O documentário “Lóki” sobre Arnaldo Baptista que acaba de estrear em SP na Mostra Internacional de Cinema não fala de música. Se você está interessado no assunto, poupe-se de vê-lo. O filme pretende dar ênfase ao lado “humano” de Arnaldo e, para fazê-lo, deixa completamente de lado aquilo que é central para a existência de seu personagem: sua música. Um “detalhe” mostra isso com clareza: em nenhuma das diversas entradas de Arnaldo, entrevistado em sua casa em Juiz de Fora, o documentário se dá ao trabalho de mostrar os instrumentos do músico, personagens centrais para a história da maior banda de rock que o Brasil já teve, Os Mutantes, para a sua carreira solo e para sua existência. Quem já ouviu Arnaldo falar sabe que não há assunto que o apaixone mais do seus instrumentos musicais e a captação valvulada.

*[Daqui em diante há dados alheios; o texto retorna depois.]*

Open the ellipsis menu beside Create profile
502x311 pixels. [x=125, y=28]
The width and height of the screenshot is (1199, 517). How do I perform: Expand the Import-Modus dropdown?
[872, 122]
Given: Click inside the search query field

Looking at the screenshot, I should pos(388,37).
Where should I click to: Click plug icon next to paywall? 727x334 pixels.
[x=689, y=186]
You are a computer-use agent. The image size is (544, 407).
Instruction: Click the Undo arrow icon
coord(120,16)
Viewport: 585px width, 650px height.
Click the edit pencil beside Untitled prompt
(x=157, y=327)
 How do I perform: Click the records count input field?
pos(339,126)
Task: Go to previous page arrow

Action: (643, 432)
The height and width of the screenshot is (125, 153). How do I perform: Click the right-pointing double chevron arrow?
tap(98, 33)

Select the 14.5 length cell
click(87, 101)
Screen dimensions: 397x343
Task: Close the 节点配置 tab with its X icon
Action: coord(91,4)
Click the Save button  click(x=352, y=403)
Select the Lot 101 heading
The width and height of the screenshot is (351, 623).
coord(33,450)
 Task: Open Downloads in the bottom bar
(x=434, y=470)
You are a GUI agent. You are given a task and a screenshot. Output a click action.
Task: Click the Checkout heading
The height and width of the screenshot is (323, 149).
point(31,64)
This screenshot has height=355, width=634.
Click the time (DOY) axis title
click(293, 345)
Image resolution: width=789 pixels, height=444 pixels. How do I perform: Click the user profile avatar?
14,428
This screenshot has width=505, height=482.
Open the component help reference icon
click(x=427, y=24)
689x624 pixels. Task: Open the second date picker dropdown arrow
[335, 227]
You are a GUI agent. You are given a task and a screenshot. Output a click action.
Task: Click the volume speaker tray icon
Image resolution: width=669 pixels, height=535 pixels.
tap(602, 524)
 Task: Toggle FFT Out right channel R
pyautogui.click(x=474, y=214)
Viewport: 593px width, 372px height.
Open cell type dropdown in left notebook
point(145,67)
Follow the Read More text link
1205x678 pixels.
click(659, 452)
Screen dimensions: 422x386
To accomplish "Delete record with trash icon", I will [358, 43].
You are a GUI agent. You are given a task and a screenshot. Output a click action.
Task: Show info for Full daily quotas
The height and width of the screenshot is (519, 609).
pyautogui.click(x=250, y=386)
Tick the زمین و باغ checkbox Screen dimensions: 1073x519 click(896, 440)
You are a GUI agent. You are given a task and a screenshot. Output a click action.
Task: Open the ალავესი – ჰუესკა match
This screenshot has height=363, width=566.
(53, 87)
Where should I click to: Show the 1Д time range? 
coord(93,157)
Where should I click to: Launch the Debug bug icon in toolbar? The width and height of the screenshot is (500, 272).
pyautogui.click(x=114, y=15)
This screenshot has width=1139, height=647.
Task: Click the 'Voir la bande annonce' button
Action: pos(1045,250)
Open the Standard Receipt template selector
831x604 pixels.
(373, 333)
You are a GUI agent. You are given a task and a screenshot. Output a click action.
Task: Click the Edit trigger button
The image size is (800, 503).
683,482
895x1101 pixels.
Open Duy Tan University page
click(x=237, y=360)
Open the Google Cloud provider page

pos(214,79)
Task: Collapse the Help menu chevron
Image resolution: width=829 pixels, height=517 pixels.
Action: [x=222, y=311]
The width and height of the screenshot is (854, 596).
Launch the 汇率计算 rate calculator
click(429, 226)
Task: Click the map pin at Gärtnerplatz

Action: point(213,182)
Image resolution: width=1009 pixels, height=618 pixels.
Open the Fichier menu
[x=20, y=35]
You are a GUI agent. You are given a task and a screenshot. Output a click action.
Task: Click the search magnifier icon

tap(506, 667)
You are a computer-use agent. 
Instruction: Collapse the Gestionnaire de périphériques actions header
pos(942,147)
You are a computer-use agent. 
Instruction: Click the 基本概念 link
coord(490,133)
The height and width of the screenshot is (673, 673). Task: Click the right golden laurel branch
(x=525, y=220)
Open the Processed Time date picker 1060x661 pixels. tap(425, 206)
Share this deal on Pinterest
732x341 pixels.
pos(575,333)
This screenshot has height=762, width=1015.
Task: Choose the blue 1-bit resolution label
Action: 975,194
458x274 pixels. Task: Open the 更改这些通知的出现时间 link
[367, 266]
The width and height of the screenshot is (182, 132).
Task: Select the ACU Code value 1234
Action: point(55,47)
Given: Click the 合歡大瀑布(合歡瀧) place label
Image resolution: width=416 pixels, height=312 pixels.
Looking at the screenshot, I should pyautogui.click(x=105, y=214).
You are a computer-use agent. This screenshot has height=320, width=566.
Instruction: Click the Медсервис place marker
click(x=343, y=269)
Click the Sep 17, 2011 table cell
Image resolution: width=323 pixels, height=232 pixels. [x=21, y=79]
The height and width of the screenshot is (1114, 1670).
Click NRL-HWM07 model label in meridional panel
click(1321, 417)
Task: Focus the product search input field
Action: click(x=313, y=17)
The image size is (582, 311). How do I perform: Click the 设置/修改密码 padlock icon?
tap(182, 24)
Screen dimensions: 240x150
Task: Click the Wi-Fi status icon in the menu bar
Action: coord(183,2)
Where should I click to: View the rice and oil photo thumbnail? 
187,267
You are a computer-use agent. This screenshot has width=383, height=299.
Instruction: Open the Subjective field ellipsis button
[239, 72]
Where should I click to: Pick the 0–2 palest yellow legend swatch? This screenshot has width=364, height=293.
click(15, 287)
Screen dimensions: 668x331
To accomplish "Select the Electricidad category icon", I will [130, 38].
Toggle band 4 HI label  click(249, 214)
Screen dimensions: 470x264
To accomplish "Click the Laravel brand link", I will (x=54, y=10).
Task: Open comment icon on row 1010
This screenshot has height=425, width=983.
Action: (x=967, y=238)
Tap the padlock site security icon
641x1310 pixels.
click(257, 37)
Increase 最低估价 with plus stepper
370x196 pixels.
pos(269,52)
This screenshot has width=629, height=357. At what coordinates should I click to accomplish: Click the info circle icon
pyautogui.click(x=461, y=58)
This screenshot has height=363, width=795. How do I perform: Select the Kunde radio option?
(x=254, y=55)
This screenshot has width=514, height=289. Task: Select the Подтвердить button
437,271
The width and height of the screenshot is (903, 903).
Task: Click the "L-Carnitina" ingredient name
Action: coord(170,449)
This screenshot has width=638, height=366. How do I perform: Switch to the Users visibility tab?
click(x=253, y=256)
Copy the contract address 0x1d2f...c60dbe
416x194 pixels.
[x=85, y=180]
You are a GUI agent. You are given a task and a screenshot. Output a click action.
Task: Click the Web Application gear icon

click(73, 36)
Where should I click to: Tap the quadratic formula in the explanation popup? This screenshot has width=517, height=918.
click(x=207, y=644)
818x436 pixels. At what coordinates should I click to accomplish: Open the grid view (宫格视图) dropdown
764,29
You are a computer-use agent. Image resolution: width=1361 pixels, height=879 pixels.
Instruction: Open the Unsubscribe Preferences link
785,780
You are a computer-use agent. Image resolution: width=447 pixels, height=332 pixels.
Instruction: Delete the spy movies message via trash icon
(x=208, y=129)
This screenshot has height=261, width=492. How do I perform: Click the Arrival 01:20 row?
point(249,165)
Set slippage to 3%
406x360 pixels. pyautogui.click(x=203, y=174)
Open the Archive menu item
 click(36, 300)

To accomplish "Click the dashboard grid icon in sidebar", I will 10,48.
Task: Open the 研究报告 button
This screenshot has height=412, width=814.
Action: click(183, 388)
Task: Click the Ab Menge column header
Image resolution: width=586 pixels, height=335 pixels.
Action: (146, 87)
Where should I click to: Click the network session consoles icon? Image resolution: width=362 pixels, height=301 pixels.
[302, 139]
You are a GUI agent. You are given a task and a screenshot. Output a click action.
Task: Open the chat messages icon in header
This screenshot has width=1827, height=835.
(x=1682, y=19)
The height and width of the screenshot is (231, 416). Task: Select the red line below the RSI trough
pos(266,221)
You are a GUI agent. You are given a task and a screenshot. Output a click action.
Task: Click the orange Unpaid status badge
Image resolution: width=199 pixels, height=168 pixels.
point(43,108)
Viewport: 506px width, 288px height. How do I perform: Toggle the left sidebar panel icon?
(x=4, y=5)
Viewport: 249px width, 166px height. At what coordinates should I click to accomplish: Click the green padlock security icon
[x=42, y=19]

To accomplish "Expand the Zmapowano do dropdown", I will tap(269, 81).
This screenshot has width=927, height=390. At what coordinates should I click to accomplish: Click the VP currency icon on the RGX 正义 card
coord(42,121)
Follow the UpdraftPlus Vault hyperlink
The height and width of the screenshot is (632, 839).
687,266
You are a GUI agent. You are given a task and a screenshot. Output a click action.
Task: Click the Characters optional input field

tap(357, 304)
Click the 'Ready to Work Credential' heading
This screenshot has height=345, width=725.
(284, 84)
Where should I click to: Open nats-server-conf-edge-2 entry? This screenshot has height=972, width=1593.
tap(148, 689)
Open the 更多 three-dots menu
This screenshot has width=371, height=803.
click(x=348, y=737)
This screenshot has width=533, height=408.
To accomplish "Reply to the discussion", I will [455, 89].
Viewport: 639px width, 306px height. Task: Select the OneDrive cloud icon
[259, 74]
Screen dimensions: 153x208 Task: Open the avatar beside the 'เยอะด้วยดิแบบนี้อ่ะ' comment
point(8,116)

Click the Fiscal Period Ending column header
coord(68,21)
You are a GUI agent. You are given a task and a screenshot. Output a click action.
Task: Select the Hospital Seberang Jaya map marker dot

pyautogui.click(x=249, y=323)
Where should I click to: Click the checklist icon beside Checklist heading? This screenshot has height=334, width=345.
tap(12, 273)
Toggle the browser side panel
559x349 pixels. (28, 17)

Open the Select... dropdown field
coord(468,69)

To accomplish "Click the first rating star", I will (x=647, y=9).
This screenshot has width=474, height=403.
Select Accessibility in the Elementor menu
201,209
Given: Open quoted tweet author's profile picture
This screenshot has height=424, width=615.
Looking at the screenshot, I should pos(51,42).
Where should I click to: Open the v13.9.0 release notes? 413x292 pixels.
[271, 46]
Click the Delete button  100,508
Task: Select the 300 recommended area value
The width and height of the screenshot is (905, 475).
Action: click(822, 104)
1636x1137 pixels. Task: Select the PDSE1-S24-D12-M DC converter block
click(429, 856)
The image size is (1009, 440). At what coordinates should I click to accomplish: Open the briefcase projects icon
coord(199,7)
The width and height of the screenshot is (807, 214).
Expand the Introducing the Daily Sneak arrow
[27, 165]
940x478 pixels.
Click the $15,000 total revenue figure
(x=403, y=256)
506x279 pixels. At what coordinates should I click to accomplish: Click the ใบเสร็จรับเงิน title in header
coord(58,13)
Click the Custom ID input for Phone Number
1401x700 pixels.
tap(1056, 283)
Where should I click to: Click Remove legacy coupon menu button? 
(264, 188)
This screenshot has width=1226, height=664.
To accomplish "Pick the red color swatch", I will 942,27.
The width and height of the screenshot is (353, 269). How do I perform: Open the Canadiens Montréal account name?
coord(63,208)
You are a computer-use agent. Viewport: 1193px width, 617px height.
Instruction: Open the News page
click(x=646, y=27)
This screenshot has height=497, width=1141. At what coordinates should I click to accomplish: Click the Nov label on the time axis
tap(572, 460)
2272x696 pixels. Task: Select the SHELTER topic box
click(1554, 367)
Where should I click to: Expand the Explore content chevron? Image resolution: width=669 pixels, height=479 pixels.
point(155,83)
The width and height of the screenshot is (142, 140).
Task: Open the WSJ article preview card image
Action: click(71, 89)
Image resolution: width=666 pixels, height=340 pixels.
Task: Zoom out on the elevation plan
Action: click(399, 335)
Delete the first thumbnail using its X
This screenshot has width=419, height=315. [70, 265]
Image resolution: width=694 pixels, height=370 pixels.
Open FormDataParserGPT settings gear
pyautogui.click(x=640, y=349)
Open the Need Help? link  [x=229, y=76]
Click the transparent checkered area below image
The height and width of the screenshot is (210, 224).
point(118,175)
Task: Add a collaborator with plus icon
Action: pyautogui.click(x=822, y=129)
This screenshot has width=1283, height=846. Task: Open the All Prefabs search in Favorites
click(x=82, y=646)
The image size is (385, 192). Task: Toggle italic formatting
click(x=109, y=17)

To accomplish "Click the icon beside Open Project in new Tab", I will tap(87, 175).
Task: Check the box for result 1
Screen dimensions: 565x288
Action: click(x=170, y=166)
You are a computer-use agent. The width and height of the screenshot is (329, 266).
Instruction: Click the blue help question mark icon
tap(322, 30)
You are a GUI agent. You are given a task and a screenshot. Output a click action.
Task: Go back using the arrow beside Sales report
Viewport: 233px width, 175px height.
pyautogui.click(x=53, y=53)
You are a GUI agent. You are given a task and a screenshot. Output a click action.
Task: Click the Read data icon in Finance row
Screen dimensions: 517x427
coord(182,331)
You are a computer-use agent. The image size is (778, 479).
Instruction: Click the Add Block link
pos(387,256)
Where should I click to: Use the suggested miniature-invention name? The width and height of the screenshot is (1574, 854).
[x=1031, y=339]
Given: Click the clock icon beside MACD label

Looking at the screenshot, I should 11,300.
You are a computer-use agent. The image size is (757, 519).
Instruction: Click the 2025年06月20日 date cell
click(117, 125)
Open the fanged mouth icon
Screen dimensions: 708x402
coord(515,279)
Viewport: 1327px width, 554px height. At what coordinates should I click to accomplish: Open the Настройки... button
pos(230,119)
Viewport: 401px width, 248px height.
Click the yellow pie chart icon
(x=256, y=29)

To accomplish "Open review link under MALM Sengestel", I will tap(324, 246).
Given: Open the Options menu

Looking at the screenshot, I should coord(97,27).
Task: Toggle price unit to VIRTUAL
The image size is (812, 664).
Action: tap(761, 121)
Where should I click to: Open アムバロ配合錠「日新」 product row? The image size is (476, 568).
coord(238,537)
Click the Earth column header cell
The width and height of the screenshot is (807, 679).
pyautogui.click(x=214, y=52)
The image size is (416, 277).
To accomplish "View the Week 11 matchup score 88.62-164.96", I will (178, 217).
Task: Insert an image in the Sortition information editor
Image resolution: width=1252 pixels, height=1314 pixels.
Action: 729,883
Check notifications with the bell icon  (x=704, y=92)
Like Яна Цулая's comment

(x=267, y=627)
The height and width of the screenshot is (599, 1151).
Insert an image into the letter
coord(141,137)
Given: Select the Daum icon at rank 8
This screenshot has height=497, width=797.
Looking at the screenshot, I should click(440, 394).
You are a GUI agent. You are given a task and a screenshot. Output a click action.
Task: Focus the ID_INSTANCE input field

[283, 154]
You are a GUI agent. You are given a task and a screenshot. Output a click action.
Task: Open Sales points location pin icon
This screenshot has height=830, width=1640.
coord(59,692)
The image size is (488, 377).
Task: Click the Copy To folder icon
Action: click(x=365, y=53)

Quem leu Verdade Tropical de Caetano ou a biografia dos Mutantes escrita por Carlos Calado sabe que o som da banda dependia diretamente dos instrumentos, efeitos e amplificadores que eles utilizavam. Os instrumentos valvulados que o músico utiliza até hoje e as caixas “fuzz” construídas pelo irmão de Arnaldo, César, aparecem no filme na boca de Kurt Cobain, vocalista do Nirvana, numa entrevista durante o Rock in Rio, em que ele declara sua admiração por Arnaldo; numa fala do próprio Arnaldo em Londres, 2006, reclamando dos amplificadores “estranhos” com os quais ele foi obrigado a tocar no Barbican Center e num quadro que Arnaldo vai pintando ao longo de todo o filme e só aparece terminado no final.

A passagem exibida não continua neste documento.